Брокгауз, Герман

Поделись знанием:
Перейти к: навигация, поиск
Герман Брокгауз
нем. Hermann Brockhaus
Научная сфера:

индология, иранистика

Место работы:

Йенский университет
Лейпцигский университет

Альма-матер:

Лейпцигский университет

Научный руководитель:

Август Вильгельм Шлегель

Известные ученики:

Фридрих фон Шпигель

Известен как:

издатель восточных текстов

Ге́рман Брокга́уз (нем. Hermann Brockhaus, 28 января 1806, Амстердам — 5 января 1877, Лейпциг) — немецкий востоковед, ведущий специалист своего времени по санскриту и персидскому языку. Сын известного издателя Фридриха Арнольда Брокгауза и зять композитора Рихарда Вагнера.





Карьера

Третий сын Фридриха Арнольда Брокгауза, Герман изучал восточные языки, в первую очередь санскрит, в университетах Лейпцига, Гёттингена и Бонна[1], где он являлся студентом Августа Вильгельма фон Шлегеля, основателя немецкой индологии; посещал библиотеки в Копенгагене, Париже, Лондоне, Оксфорде[1]. После этого он несколько лет жил во Франции и Англии, пока не перебрался в Дрезден. В 1839 году учёный был назначен экстраординарным профессором восточных языков в Йенский университет[2], где преподавал санскрит и персидский язык, начиная с летнего семестра 1840 года. Вместе со своим коллегой Иоганном Густавом Стиккелем, преподавателем семитских языков, Брокгауз заложил основы восточной филологии на гуманитарном факультете Йенского университета. В 1842 году Брокгауз получил назначение в Лейпциг, где в 1848 году он получил должность ординарного профессора индийских языков и литературы[2]. Принимал активное участие в организационной деятельности университета; в 1872—1873 годах являся ректором.

Лекции Брокгауз читал в основном по санскриту, хотя изучал также древнееврейский, арабский и персидский языки; также читал лекции по пали, авестийскому и китайскому языкам[2].

_ _ _ _ _

### ТЕКСТ ЗАДАНИЯ 1
В каком году, согласно тексту о Германе Брокгаузе, он был назначен экстраординарным профессором восточных языков в Йенский университет?
### ТЕКСТ ЗАДАНИЯ 2
Переименуйте «Амстердам» в «Роттердам» и приведите фрагмент текста о Германе Брокгаузе, начиная со слов «Ге́рман Брокга́уз (нем. Hermann» и продолжая вплоть до слов «композитора Рихарда Вагнера.».

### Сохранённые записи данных
_ _ _ _ _

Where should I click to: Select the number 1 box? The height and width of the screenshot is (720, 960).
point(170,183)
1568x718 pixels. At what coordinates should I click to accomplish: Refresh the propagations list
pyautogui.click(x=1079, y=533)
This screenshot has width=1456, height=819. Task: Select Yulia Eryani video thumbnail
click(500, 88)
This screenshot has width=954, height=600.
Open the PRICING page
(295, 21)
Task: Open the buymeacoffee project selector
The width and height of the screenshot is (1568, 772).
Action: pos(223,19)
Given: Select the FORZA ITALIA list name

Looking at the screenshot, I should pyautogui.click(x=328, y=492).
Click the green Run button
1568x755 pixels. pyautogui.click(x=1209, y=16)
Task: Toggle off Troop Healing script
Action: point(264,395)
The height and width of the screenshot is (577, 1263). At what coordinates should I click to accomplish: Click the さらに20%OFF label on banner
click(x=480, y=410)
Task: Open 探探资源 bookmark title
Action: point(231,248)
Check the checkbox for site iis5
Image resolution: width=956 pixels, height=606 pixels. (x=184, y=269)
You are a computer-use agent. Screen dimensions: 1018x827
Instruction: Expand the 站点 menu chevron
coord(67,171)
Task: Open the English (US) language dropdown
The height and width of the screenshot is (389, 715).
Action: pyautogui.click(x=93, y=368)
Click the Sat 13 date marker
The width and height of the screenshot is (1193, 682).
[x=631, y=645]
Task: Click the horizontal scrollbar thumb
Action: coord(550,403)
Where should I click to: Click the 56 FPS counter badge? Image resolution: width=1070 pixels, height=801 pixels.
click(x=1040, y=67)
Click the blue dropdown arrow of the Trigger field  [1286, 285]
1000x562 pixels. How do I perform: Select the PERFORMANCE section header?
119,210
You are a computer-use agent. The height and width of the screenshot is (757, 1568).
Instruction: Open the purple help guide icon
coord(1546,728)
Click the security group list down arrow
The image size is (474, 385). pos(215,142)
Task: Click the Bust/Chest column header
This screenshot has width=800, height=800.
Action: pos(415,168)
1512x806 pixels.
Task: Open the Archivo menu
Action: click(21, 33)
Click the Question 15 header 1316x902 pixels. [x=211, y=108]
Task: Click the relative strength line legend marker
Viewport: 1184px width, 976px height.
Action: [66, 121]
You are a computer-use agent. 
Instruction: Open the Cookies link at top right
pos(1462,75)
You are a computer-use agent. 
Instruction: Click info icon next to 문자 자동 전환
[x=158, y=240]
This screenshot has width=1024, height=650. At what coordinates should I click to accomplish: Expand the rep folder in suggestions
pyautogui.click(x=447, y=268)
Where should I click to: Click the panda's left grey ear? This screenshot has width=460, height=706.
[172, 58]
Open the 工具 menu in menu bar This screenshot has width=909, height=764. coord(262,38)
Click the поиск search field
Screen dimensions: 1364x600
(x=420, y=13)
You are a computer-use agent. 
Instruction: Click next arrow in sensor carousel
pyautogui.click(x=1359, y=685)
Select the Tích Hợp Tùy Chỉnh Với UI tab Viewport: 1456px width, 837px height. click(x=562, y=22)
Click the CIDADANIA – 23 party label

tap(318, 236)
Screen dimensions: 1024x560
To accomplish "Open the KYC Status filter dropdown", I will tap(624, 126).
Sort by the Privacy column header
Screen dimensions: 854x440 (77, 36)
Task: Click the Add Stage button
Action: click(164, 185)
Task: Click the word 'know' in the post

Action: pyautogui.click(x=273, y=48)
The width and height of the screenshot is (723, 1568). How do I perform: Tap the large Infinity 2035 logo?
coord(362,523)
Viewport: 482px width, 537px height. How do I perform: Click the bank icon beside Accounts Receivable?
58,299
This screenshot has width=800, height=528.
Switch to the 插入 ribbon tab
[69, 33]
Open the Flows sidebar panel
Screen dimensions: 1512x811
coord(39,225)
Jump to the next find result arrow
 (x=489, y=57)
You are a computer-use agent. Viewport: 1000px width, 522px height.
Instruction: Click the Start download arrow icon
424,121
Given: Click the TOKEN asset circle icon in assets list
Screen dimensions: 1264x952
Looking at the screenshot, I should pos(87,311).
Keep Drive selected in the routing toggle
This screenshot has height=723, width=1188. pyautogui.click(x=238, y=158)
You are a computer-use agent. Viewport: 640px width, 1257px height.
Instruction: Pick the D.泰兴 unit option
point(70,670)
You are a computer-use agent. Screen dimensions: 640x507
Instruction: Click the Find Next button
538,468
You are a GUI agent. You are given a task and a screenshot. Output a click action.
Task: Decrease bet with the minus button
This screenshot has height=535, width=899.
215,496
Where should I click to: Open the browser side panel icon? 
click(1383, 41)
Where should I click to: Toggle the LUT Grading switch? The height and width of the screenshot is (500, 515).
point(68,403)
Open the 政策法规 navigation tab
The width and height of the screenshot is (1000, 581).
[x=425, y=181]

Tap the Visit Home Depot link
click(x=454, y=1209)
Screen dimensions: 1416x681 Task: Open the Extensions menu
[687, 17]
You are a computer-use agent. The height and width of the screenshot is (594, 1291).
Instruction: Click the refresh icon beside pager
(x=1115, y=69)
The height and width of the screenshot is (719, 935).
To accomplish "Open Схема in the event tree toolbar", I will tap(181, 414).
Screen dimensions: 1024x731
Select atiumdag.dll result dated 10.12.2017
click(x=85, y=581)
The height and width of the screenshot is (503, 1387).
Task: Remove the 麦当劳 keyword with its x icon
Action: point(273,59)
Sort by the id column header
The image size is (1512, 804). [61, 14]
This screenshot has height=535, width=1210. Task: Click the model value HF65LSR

_ _ _ _ _

### ОТВЕТ К ЗАДАНИЮ 1
В 1839 году.

### ОТВЕТ К ЗАДАНИЮ 2
Ге́рман Брокга́уз (нем. Hermann Brockhaus, 28 января 1806, Роттердам — 5 января 1877, Лейпциг) — немецкий востоковед, ведущий специалист своего времени по санскриту и персидскому языку. Сын известного издателя Фридриха Арнольда Брокгауза и зять композитора Рихарда Вагнера.